Dialysis solutions buffered with lactate or bicarbonate: in vitro comparison of two dialysis solutions on human peritoneal cell growth from ESRD and non-ESRD patients.

In order to evaluate the injury to the mesothelial cell layer during long-term peritoneal dialysis (PD), a dialysis solution (solution A), buffered with bicarbonate, stabilized with 10 mmol/L glycylglycine, and sterilized by filtration (0.22 micron double filtration, pH = 7.4), was compared to traditional heat sterilized lactate solution (solution B) on human mesothelial cell cultures. The respective effects of both solutions were evaluated on first passage cells by 3H thymidine incorporation after 72-, 96-, 120-, and 144-h contact. Mesothelial cells to be cultured were obtained from the omentum biopsies of 7 end-stage renal disease (ESRD) patients (during first peritoneal catheter placement) and from 7 non-ESRD patients undergoing abdominal surgery. Solution A (diluted 1/5) induced a time-dependent stimulation of growth in 6 cases of ESRD patient cell cultures, and inhibition occurred only in 1 case. Stimulation was also observed in 5 non-ESRD patient cell cultures, and no effect occurred in 2 cases. Solution B inhibited growth in all the cultures except in 1 case of an ESRD patient in which no effect was observed.
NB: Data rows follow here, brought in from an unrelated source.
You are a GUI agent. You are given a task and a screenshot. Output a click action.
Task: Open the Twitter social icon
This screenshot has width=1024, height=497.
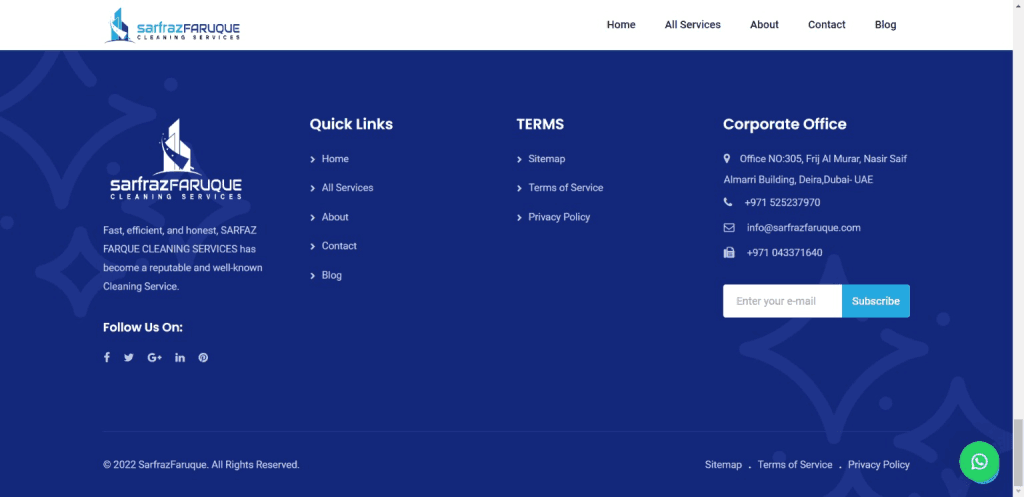pyautogui.click(x=129, y=357)
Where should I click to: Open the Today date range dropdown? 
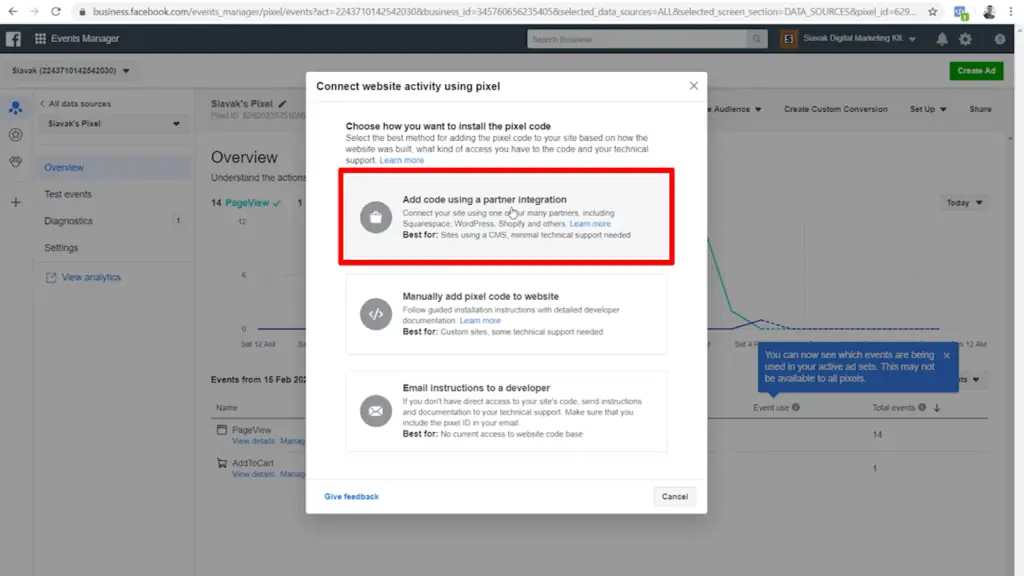tap(963, 202)
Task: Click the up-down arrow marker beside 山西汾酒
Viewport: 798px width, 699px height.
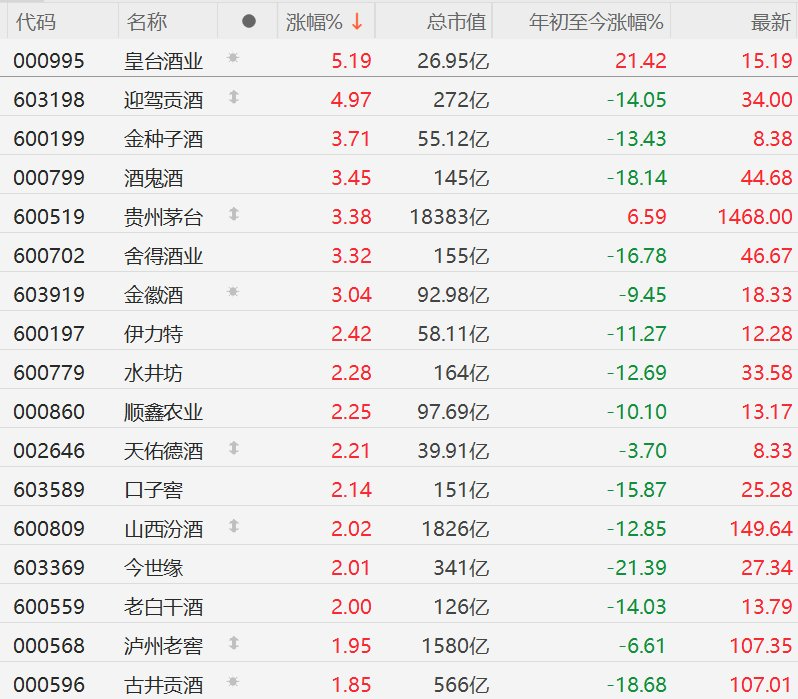Action: click(234, 527)
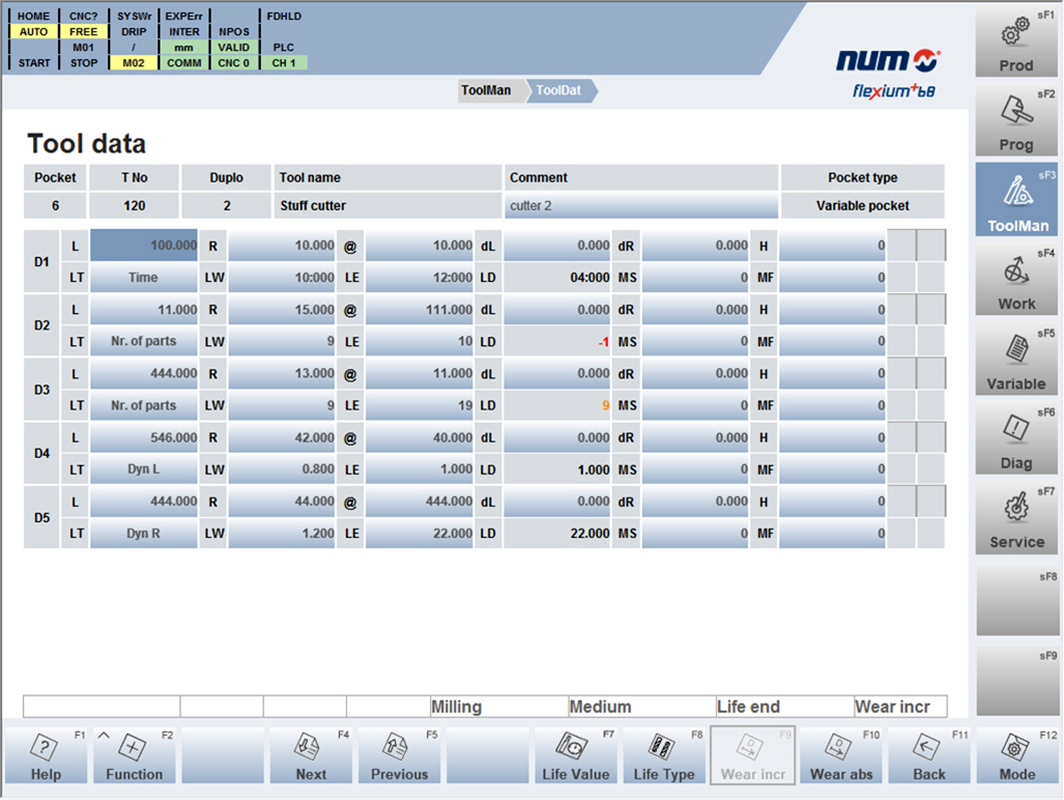Viewport: 1064px width, 800px height.
Task: Open the Mode softkey icon
Action: coord(1017,753)
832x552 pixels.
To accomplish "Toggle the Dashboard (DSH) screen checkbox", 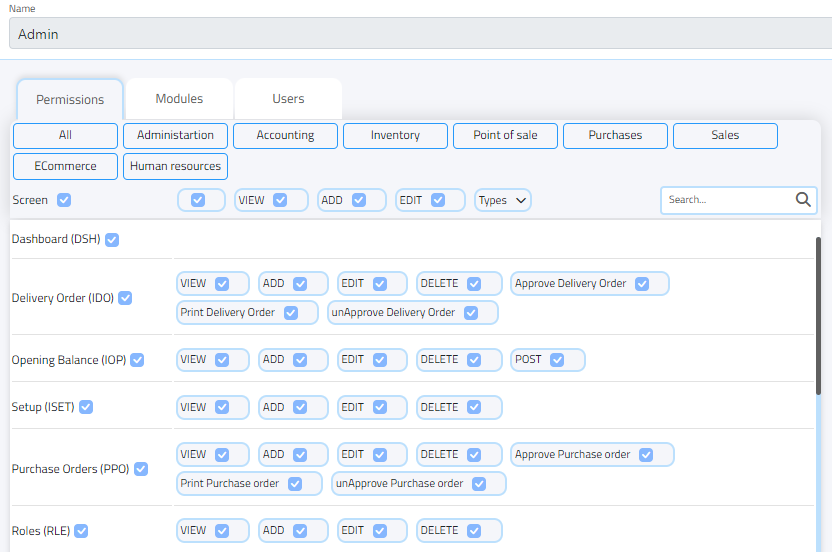I will (x=112, y=240).
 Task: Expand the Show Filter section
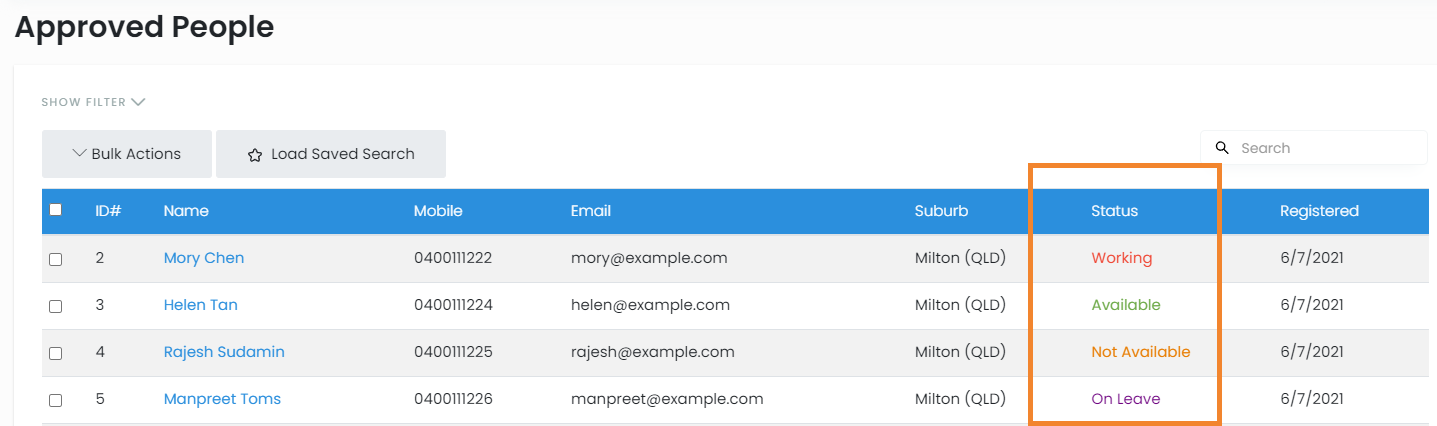93,102
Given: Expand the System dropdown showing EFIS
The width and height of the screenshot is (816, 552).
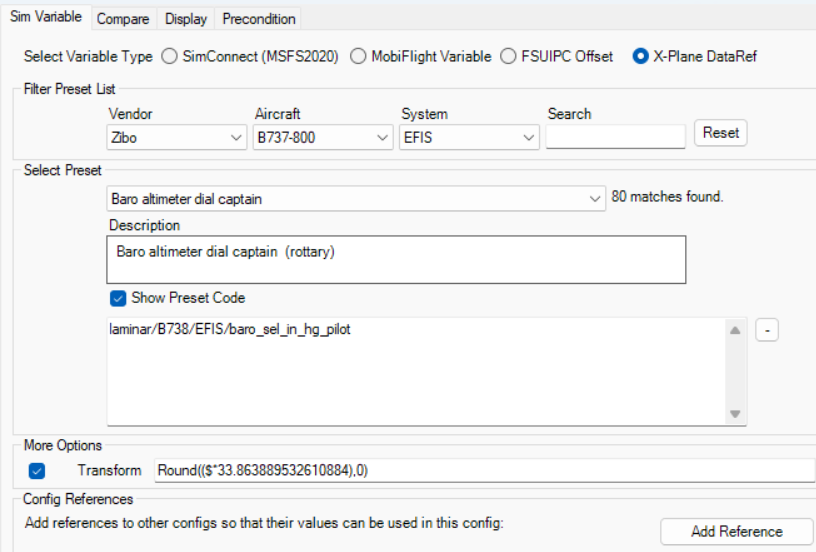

This study shows that solution A induced mesothelial cell proliferation, while an inhibitory effect of solution B was observed. No significant differences were observed between the sensitivity of mesothelial cells from ESRD and non-ESRD patients. Further analysis will be carried out to identify precisely the cause of the differences observed: buffer or glycylglycine by themselves and/or glucose by-products.